Written tasks –
1 – In the article on gold-mining costs, why are the gold producers pledging to report their costs more accurately? Answer in one to three sentences.
2 – Extend the article on gold-mining costs, starting right after its last sentence.

By Liezel Hill, Bloomberg

February 27, 2013 • Reprints

The gold-mining industry, which has underperformed the precious metal for each of the past six years, is pledging to report costs more accurately as part of its efforts to win back investor confidence.

Barrick Gold Corp. and Goldcorp Inc., the two biggest producers by market value, have begun reporting “all-in sustaining costs” for the first time. The new measure averaged $941 an ounce between the two companies in the fourth quarter. That’s 50 percent higher than the $626 average so-called cash cost they disclosed in the preceding three months.

The largest gold companies are seeking to lure investors back to the $300 billion industry after a string of money-losing multibillion-dollar takeovers and over-budget projects. Barrick and its competitors are vowing to focus on margins and to get a grip on soaring production costs, rather than boosting output.

Gold producers “have really done themselves a huge disservice by effectively walking around for the last 12 years promoting the gross margin as opposed to the net or the operating margin,” said Joseph Wickwire, the Boston-based manager of Fidelity Investments’ $2.9 billion Select Gold Portfolio fund. “The managements and the boards of the gold companies really have no one to blame but themselves for some of the negative sentiment and disappointment.”

Earnings statements had previously carried so-called cash costs, based on a standard developed in the 1990s that excludes expenses such as exploration and waste-rock removal.

Supplied data –
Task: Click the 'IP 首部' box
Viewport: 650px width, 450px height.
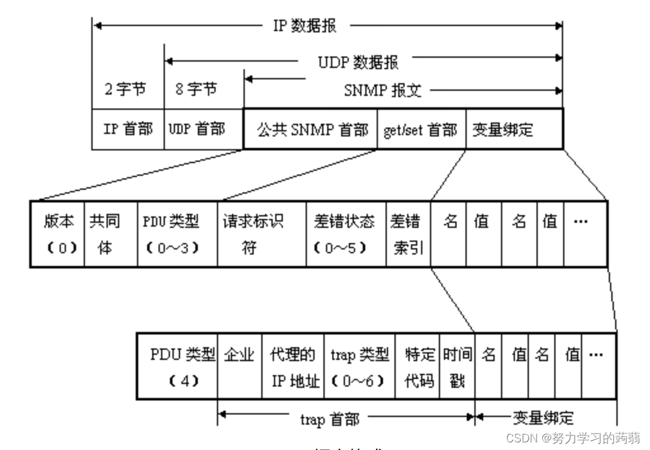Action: click(x=127, y=129)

Exercise results –
1 – They want to win back investor confidence. The industry has underperformed gold itself for six years in a row, and investors were put off by a string of money-losing multibillion-dollar takeovers and over-budget projects.

2 –
Margin Compression

The 55-member S&P/TSX Global Gold Sector Index trailed gold each year in 2007 through 2012. The index declined 6.9 percent during that period while gold futures more than doubled. Gold fell 1.2 percent to settle at $1,595.70 an ounce today in New York.

Gold has advanced for 12 successive years, driven at least in part by demand from investors looking for a store of wealth amid concern about inflation. Despite benefiting from that rally, gold producers’ margins have come under pressure from rising prices for labor, equipment and raw materials.

The average cash cost of 10 of the biggest gold miners was $694 an ounce in the third quarter, 49 percent higher than in the same period two years earlier, according to data compiled by Bloomberg. The average gold price rose 35 percent in the same comparison.

“Everyone was trying to run through the funnel of building these new projects as big as you can, as fast as you can,” Kinross Gold Corp. Chief Executive Officer J. Paul Rollinson said in an interview Feb. 13. “There was huge competition for people, competition for steel, competition for tires and spare parts.”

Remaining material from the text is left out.